>>>
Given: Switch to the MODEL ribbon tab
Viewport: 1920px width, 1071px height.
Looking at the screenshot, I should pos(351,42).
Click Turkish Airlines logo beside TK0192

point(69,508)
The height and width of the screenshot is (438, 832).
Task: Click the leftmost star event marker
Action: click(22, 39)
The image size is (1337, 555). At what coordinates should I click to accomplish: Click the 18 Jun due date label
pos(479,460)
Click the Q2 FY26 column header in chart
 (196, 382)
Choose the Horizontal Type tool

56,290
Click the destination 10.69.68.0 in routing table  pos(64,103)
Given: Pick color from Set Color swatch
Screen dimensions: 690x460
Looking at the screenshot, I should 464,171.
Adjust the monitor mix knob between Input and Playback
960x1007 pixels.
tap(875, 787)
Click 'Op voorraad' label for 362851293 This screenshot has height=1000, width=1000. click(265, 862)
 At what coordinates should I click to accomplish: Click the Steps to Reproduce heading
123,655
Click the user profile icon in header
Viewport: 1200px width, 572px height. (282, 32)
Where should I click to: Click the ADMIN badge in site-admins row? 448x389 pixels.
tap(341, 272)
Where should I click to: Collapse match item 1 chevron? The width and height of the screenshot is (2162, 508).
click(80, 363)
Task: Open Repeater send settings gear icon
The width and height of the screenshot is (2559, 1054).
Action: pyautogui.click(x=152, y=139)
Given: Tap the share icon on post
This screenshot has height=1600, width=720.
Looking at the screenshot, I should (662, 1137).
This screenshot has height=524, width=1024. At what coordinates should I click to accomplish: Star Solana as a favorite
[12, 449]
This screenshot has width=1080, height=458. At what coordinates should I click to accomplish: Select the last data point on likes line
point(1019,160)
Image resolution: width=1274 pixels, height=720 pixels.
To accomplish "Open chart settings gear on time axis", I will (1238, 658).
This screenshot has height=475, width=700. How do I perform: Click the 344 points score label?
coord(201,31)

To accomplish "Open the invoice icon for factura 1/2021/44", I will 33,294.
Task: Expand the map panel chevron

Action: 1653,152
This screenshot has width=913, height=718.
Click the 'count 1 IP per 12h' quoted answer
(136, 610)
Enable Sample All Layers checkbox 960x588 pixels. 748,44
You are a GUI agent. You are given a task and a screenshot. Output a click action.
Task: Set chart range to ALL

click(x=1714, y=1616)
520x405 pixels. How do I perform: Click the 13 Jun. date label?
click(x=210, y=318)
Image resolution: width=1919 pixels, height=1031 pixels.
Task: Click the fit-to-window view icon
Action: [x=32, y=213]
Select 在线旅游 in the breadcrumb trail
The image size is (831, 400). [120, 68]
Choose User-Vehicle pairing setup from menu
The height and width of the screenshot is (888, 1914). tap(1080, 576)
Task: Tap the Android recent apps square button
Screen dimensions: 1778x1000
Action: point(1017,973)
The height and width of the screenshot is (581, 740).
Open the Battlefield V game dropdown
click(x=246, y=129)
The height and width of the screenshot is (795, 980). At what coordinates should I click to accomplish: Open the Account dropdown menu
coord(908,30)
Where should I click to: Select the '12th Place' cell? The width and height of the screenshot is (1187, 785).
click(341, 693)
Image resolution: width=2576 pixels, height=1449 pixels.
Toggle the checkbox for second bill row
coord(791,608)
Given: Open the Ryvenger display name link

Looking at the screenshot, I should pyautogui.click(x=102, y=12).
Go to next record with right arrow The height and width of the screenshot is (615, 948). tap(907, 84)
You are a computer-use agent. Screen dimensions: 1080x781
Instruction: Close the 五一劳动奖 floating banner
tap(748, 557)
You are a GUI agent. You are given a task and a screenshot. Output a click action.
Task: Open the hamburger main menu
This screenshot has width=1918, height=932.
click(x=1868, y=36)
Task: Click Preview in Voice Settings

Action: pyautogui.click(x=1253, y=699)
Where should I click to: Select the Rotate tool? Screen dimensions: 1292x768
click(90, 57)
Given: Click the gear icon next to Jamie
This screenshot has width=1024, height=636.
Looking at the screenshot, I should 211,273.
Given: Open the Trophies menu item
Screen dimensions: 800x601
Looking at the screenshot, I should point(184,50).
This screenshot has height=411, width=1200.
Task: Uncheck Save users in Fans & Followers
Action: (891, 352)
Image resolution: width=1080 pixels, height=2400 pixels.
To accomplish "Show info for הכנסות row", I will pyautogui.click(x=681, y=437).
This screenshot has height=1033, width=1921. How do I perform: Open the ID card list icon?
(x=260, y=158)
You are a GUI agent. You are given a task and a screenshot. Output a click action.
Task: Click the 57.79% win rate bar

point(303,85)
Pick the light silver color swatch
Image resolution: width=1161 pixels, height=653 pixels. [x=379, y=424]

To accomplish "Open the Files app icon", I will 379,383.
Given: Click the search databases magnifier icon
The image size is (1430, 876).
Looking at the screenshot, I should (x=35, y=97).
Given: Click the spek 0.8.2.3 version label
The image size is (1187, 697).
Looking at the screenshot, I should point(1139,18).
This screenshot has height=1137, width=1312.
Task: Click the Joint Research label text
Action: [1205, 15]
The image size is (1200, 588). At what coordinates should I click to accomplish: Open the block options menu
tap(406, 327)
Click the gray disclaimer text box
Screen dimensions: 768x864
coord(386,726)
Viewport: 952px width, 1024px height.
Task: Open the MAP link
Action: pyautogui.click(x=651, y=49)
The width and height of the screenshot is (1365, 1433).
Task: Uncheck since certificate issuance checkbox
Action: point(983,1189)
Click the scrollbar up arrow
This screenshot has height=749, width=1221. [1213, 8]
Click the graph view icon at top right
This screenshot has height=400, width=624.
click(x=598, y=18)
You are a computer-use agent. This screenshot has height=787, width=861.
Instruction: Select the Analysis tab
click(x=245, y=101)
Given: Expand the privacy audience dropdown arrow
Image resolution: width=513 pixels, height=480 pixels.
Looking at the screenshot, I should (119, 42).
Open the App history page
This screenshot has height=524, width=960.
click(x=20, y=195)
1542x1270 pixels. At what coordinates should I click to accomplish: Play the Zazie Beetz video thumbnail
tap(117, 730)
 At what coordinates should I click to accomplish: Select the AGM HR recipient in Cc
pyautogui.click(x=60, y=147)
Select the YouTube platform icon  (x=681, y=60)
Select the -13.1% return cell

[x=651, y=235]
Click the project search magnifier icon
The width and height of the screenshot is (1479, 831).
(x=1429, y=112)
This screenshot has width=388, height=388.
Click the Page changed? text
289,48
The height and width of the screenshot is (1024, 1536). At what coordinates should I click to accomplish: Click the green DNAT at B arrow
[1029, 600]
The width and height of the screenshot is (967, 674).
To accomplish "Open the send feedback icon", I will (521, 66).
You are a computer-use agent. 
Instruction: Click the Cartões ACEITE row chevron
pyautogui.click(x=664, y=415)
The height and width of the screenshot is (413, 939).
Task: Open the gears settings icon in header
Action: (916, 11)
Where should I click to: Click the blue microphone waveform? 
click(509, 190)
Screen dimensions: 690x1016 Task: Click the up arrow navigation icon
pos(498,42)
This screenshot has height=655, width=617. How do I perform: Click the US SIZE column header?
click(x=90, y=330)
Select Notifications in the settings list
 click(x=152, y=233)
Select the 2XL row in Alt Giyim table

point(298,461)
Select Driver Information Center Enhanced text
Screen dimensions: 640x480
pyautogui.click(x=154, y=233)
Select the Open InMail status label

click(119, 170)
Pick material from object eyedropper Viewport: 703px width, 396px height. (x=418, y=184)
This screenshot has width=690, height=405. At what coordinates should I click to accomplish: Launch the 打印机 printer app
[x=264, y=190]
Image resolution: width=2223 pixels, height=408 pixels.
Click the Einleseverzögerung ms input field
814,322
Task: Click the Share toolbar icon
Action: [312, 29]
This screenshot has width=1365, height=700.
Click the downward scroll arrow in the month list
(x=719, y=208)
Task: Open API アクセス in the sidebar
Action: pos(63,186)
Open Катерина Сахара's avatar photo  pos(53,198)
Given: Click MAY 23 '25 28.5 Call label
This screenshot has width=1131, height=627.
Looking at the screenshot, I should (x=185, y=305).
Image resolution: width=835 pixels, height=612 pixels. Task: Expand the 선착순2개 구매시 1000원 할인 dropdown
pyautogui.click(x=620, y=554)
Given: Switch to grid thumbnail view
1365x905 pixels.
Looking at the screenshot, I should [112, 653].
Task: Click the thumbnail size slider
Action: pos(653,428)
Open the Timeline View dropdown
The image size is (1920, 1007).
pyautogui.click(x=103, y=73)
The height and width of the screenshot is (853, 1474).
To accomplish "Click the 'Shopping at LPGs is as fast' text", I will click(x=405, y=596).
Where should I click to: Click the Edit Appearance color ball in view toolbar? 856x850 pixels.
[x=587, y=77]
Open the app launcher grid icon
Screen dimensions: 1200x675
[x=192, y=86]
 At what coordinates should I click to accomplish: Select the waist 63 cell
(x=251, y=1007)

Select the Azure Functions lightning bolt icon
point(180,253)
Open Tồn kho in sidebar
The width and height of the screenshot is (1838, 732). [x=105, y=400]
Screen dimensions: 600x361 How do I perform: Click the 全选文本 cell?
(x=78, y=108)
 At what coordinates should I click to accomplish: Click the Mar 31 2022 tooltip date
<<<
Try it.
From the data above, copy each line that has the string "magnifier".

Solution to the problem.
Given: Click the search databases magnifier icon
Click the project search magnifier icon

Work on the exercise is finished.